MADRID — Rimonabant, the novel cannabinoid type 1 receptor-blocking drug that has been shown to induce weight loss, improve glucose metabolism, raise HDL cholesterol, and lower triglycerides, also appears to lead to small but meaningful reductions in blood pressure in hypertensive obese patients.

That finding comes from a new analysis of pooled data from the four major rimonabant trials involving over 6,600 patients. Among patients with elevated BP at baseline (greater than 143/89 mm Hg for nondiabetics, and greater than 130/85 mm Hg for diabetics), the use of 20 mg/day of rimonabant was associated with a mean systolic pressure reduction of 7.5 mm Hg and a mean diastolic reduction of 5.2 mm Hg. This compares favorably with the mean reductions of 4.7 mm Hg and 3.0 mm Hg, respectively, in patients who received placebo, Dr. Luc Van Gaal reported at the annual meeting of the European Society of Hypertension.

This is the first indication that the cannabinoid receptor blocker may have a role in blood pressure reduction, and it is clearly good news for the treatment of obese or overweight patients who have multiple cardiovascular risk factors.

But the drug should not be misconstrued as being an antihypertensive agent per se. The observed reduction in blood pressure “is mediated by weight loss only, with the drug having no direct effect on blood pressure at this dose level,” stressed Dr. Van Gaal, head of diabetology, metabolism and clinical nutrition at the University Hospital of Antwerp, Belgium.

Rimonabant, which is being developed by Sanofi-Aventis, is under review by the Food and Drug Administration.

The Rimonabant in Obesity and Related Metabolic Disorders (RIO) trial series comprises four distinct international multicenter trials looking at the effects of the drug in nonoverlapping populations.

RIO-North America involved 3,040 obese or overweight patients without comorbidities in the United States and Canada; RIO-Europe looked at a similar population of 1,507 European patients; RIO-Lipids involved 1,033 obese people with untreated dyslipidemia; RIO-Diabetes involved 1,045 obese or overweight patients with type 2 diabetes.

All four studies included hypertensive and nonhypertensive individuals. Across the RIO trials, the percentage of hypertensive subjects ranged from 13% in RIO-North America to 54% in RIO-Diabetes.

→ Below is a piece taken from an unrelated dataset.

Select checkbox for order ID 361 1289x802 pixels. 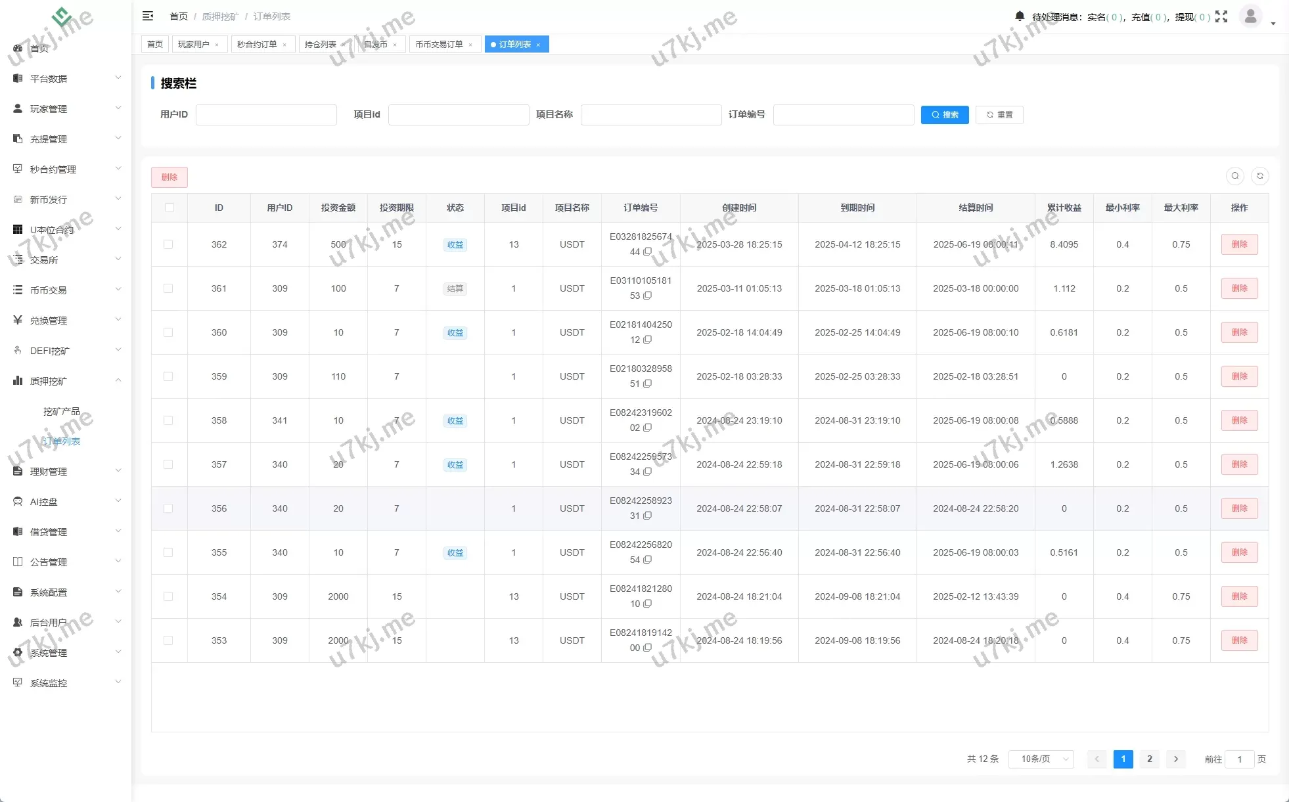pyautogui.click(x=168, y=288)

The reduction in blood pressure seen in the aggregate RIO population was most pronounced among those with dyslipidemia who were also hypertensive at baseline. In this cohort, the drug was associated with a mean 11.9-mm Hg reduction in systolic pressure and a mean 5.9-mm Hg reduction in diastolic pressure. In contrast, the placebo group had a 6.3-mm Hg drop in systolic and a 2.0-mm Hg drop in diastolic pressure.

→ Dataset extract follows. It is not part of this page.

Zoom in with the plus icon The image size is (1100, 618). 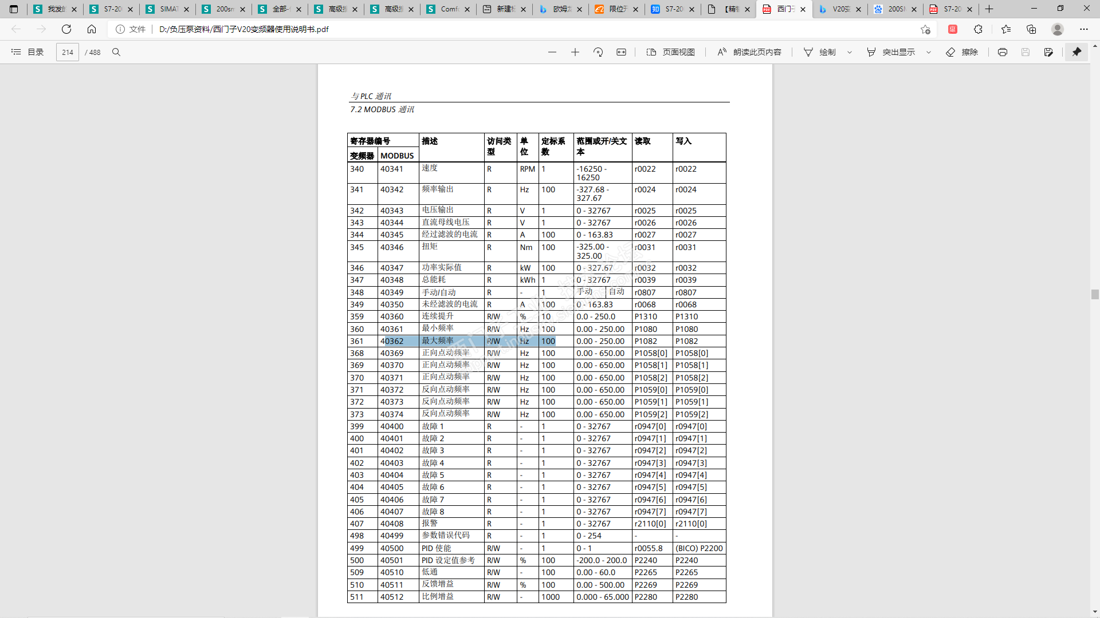tap(575, 52)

In the RIO-Diabetes trial, rimonabant had little apparent effect on blood pressure in those who were normotensive at baseline. But those who were hypertensive at the outset had a 5.5-mm Hg decrease in systolic and a 4.4-mm Hg reduction in diastolic pressure. These differences were statistically significant, and given that nearly 60% of those who were hypertensive were already on antihypertensive medications, these incremental reductions are clinically meaningful, Dr. Van Gaal said.

A linear regression analysis plotting the blood pressure changes against changes in body weight showed nearly identical curves for rimonabant and placebo. The degree of pressure reduction with rimonabant is equivalent to that seen for placebo in patients matched for the same degree of weight loss.

That said, the observed reduction in blood pressure “adds to the other cardiometabolic benefits demonstrated for rimonabant, such as reduced body weight and waist circumference, improved lipid profile, and improved glycemic control,” Dr. Van Gaal said.

Dr. Nick Finer of the Addenbrooke's Hospital, National Health Service Trust, Cambridge, England, commented, “Currently, we use a wide variety of drugs to treat the cardiovascular, inflammatory, endocrine and adipose aspects of the disease of abdominal obesity. Cannabinoid 1 receptor blockade seems to affect all of these areas with one drug. In principle, this could be drug sparing. It is a very exciting development.”